For those wondering, the Oral Exam tests knowledge of three main subject areas and, when successfully completed, marks the stage where the PhD student becomes a PhD candidate. Once Orals are over, the last hurdle is the dissertation. It’ll be a busy semester in spring. I can’t (and don’t want to) give up work, so it’s time to make a strict schedule to balance teaching, exam prep, other work, and a little relaxation too. So, for a few months I’m bidding farewell to Open Enrollment until I’ve passed this final rite of passage: my last higher education exam.
Come January (six days away, gulp) I’ll be prepping for discussion of my specialized area (post-war Western urban social housing), a major area of concentration (Architecture Since 1750), and a related minor area of concentration (Art Since 1900). I’ll be sending out an email to close friends and family telling them I’m going into hibernation (this really helped during my last exam cycle), and my social life will dwindle from “embarrassing” to “zero.”
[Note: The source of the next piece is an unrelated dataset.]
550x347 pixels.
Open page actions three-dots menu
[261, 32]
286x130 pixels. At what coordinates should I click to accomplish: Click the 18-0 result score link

The three professors who have agreed to be part of my committee will meet me in April or early May and grill me for two hours over any image, topic, historiographic or thematic concern relate to these areas. If they’re satisfied, I’m a little closer to being able to graduate back to the real world. If not, well… the power of positive thought means I can’t contemplate that. My mantra? Go big or go home. And my significant other will be awfully sad if I come home without a pass, because I’m not sure he can go through much more of me living in the library and bursting into tears when I forget the exact dates of the construction of every major building in the Western Hemisphere since 1750. So it’s settled. I’m passing this exam, if it kills both of us and our cat.
Happy New Year when it comes, good luck with your own projects this spring, and see you in a few months time!